>> Begin Source excerpt
A month in, I was moved into a research project which saw me making a database of every business funded
over the last 4 years and visiting them to see how those businesses were doing now. At the end, I wrote a report
and made a proposal on how the UNHCR business grants can be better distributed to have a greater impact on
the families and communities. I am interested anyway in understanding the impact on people of international
humanitarian assistance in the form of aid and grants so this project was ideal for me. It showed me that the
money coming in from the UN does have a real impact on people’s lives.

The people I worked with were some the best people I have ever known, the office was full of laughter, we had
Afrikaners, English, international interns, Xhosas, and a few former refugees. I loved the mix of humour and
culture. There was so much enthusiastic for life here and we enjoyed experiencing each other’s cultures. We
cooked lunch together in the office a few times a week, went to African Rap slams in the townships and had many
braais all over Cape Town. We became family!
>> End Source excerpt
>> Begin Dataset extract
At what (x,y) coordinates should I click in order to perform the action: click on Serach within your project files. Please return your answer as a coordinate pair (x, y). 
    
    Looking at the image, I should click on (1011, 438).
>> End Dataset extract
## Exercise set
[A] Quote the internship account from "A month in, I" up to and including "on people’s lives.".
[B] Continue the Cape Town internship account after its last sentence.

## Results for each task
[A]
A month in, I was moved into a research project which saw me making a database of every business funded
over the last 4 years and visiting them to see how those businesses were doing now. At the end, I wrote a report
and made a proposal on how the UNHCR business grants can be better distributed to have a greater impact on
the families and communities. I am interested anyway in understanding the impact on people of international
humanitarian assistance in the form of aid and grants so this project was ideal for me. It showed me that the
money coming in from the UN does have a real impact on people’s lives.

[B]
If I lived in Cape Town 10 years, I would still have more to see and do, the city hums with activity and brings you
to life. I was so busy outside of work - wine tours, climbing Table Mountain, hiking Lion’s Head in the full moon,
sundowners on Camps Bay, surfing at Muizenburg, picnics in Kistenbosch gardens, eating fish straight off the
boats, rock climbing and rowing as well as visiting local markets, concerts, nightspots, restaurants, beaches and
much more! It was wonderful to get immersed in Cape Town life, even catching the trains and taxis was eventful
(we were sung to, preached at and heard the jazz keyboard - the trains are crazy for busking!).

I relished the challenges and adventures my placement brought. This job and time in Cape Town taught me so
much about the practical realities of politics and how the international theory we learn about in lectures plays out
in reality. I would highly recommend doing a placement. I gained so much from stepping outside of the academic
environment into a real-life politicised experience, in Africa.